交通事故でケガを負い、働けなくなった場合には、減収分が「休業損害」と認められ、加害者に請求できます。

 

ですが、減収分すべてが認められるわけではありません。

個人個人の就労形態や事故当時の勤務実態など、様々な事情で金額は変わります。

いくつかの事例を見てみましょう。

 

・会社員が休日に事故に遭い、会社を休んだ場合

休んだ期間の給与が支払われなかった場合は、その分は休業損害になります。また、その期間を対象とした賞与も支給されたかった場合、それも休業損害になります。給与と賞与は別に計算し、請求します。

 

・会社員が出勤中に事故に遭い、会社を休んだ場合

出勤中の事故ですから、休業補償として60%が支給されるはずです。その支給分については請求はできません。残りの40%については請求できます。

 

・会社員が事故に遭い、出勤は可能でもケガのため仕事の成果が出せない場合

出勤しても仕事を満足にできず、いつもの成果が出せなかった場合、例えば手を使う専門的な職業についている方など、実際に出社しても本来の職務に従事できない状況になることがありえます。
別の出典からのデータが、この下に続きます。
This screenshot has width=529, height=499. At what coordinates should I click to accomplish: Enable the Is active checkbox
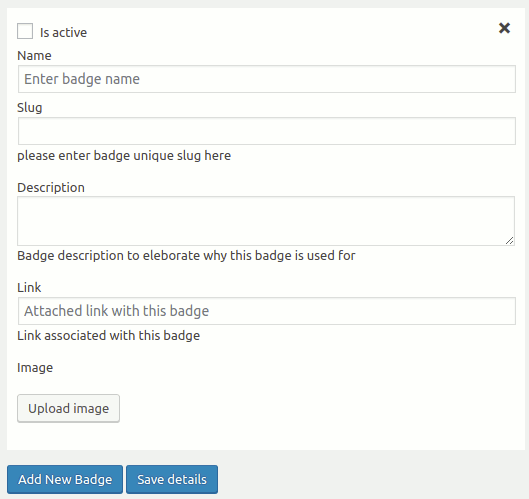click(25, 31)
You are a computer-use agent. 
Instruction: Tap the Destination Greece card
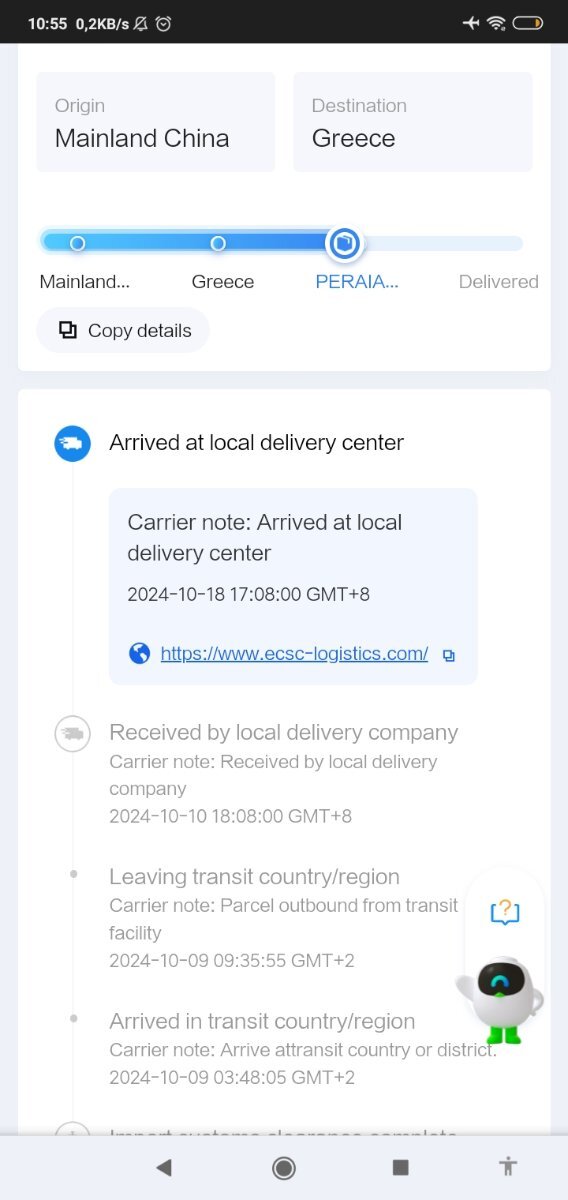[x=413, y=122]
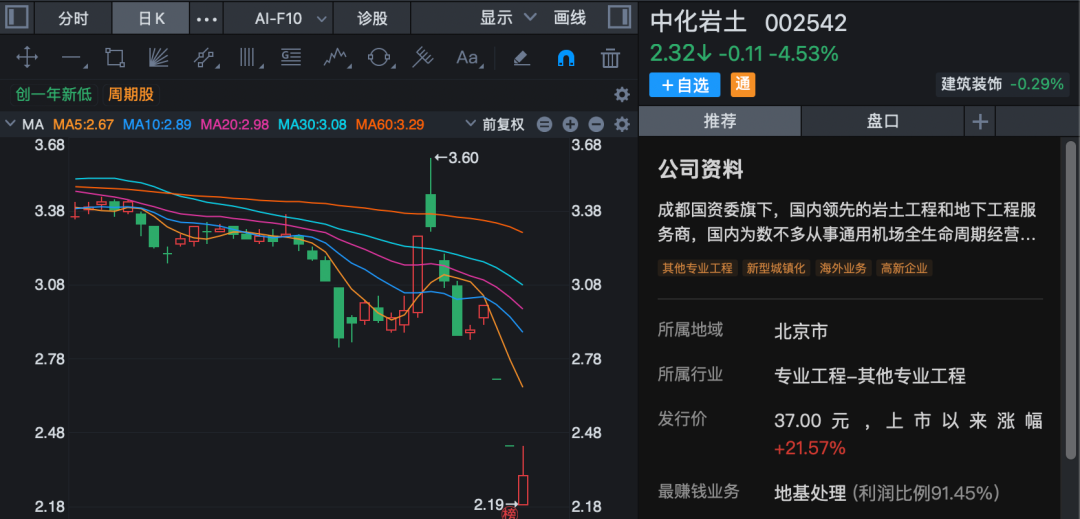
Task: Click the MA60 orange indicator label
Action: (x=390, y=125)
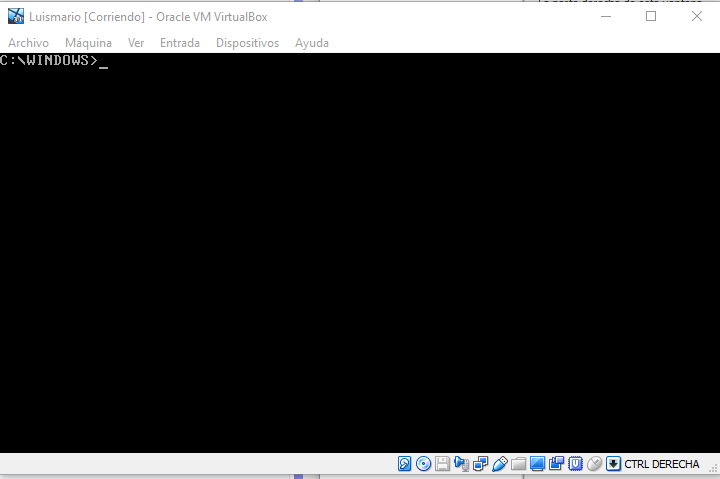The height and width of the screenshot is (479, 720).
Task: Click the shared folders status icon
Action: point(518,464)
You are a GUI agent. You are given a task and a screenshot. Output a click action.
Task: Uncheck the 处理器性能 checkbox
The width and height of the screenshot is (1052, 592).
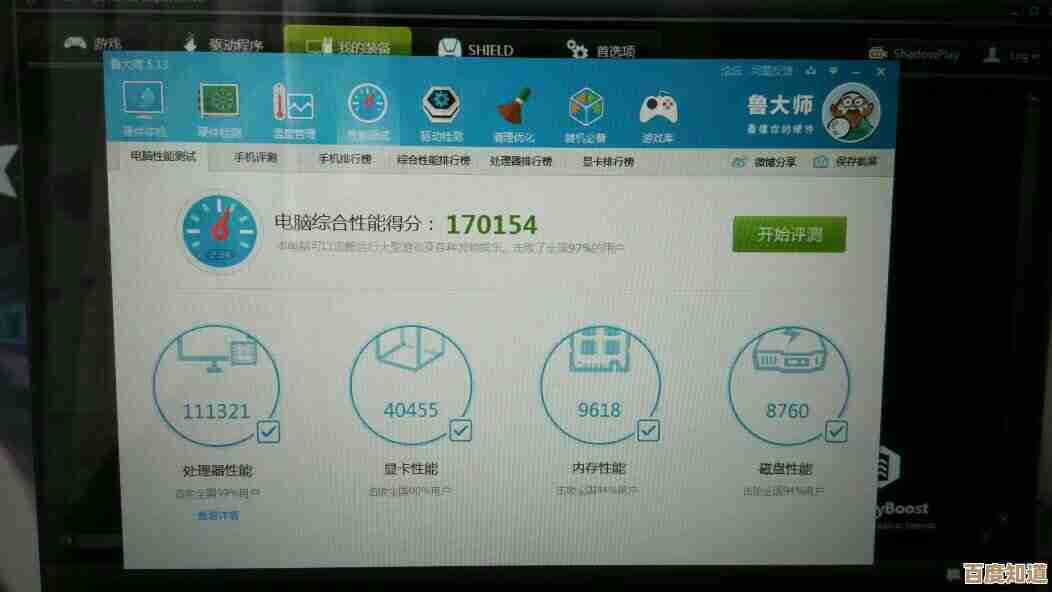(x=269, y=431)
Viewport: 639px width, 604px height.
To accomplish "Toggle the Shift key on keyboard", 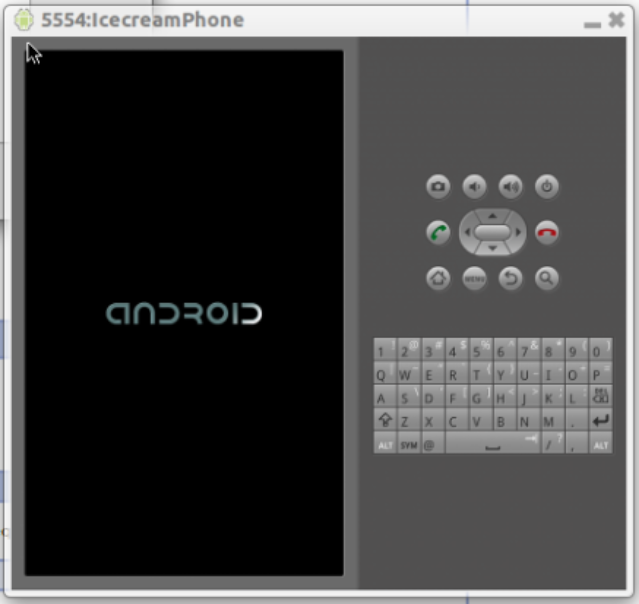I will 385,421.
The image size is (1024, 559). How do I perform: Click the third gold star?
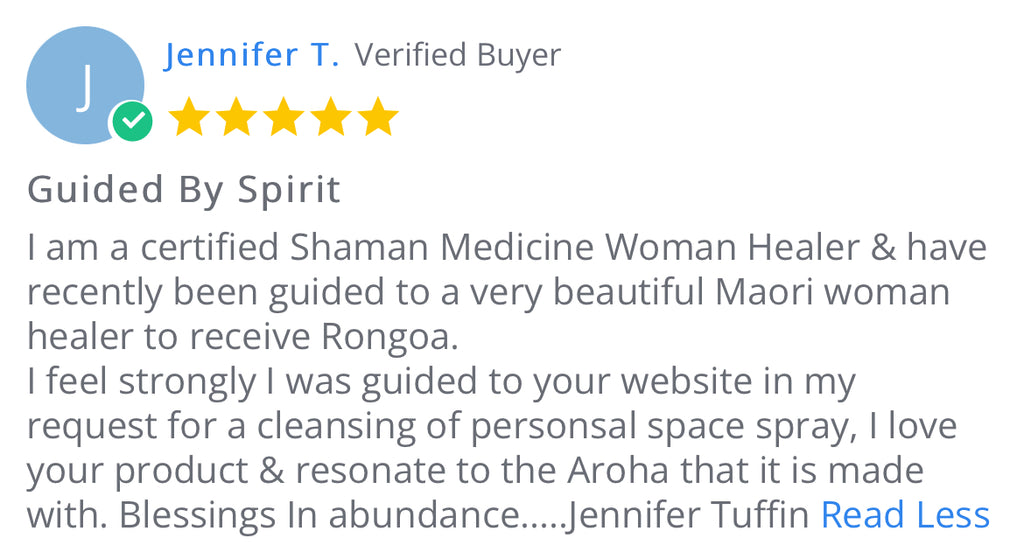click(283, 116)
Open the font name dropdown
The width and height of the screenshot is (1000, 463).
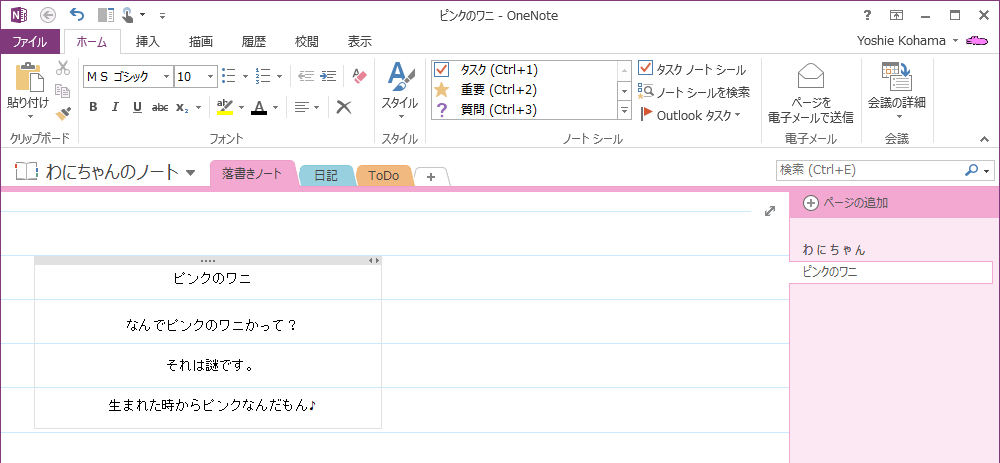pyautogui.click(x=165, y=76)
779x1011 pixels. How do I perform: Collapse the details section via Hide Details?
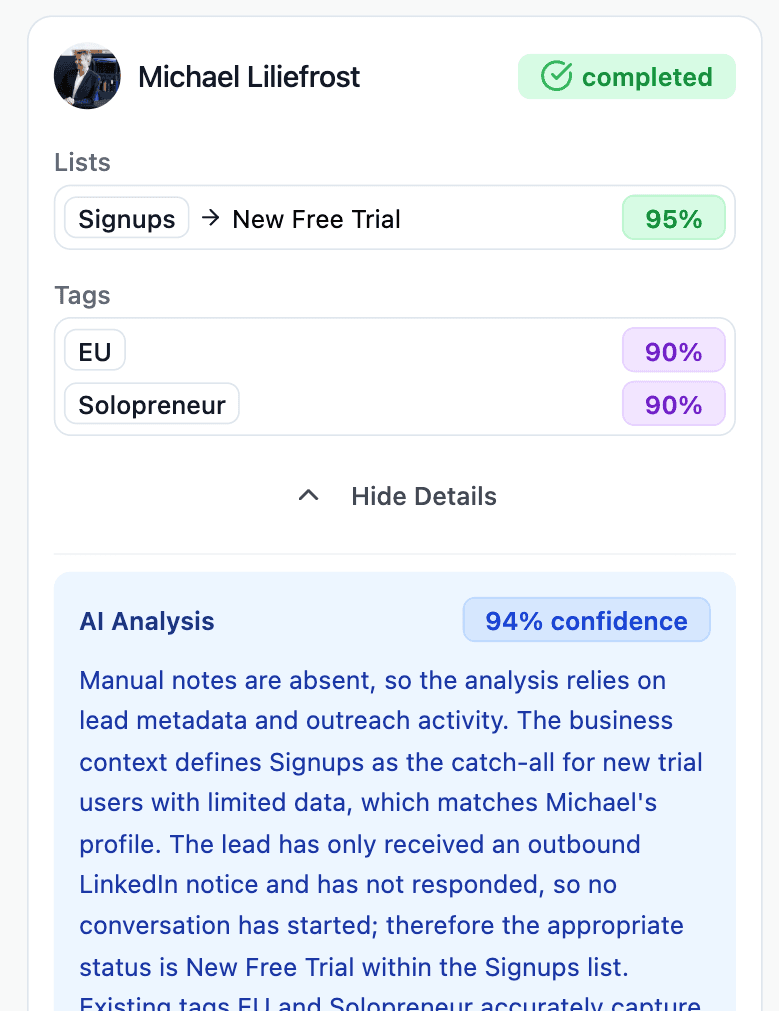(423, 495)
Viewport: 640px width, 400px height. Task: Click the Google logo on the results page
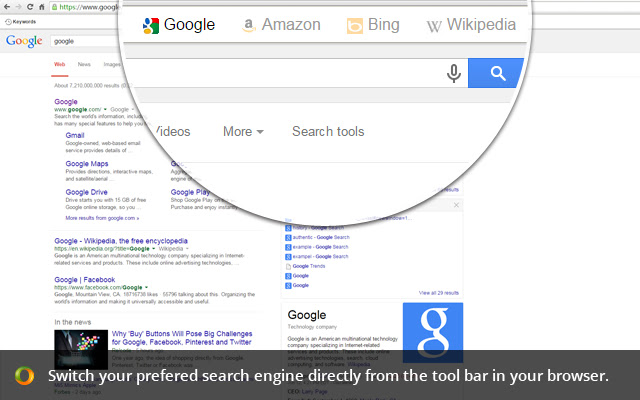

個々の職務の状況にもよりますが、おおむね、通常の治療に要する期間の給与分については請求できるでしょう。

 

・会社を休んだ期間を有給休暇とした場合

 

ケガで会社を休んだ期間を有給休暇扱いにした場合は、実際に収入が減るわけではありません。一見、損害ではないように見えますね。ですが、判例では、「有給休暇権を侵害した」として休業損害を認める例もあり、また実務でも認める傾向にあります。

 

・パートタイマーの場合

パートタイマーの場合は原則として請求できません。なぜなら、パートタイマーは多くの場合、「短期間の就労を予定しており、賃金は日給制」であるから、という理由です。そのような理由で認めてもらえないのは釈然としませんが、「継続的な勤務状態」とは認められにくいのです。

ですが、長期間(たとえば2年以上など)勤務している実態があり、正社員と変わらない勤務内容であるなどの事情があれば、正式な勤務者(正社員)同様に認められる場合があります。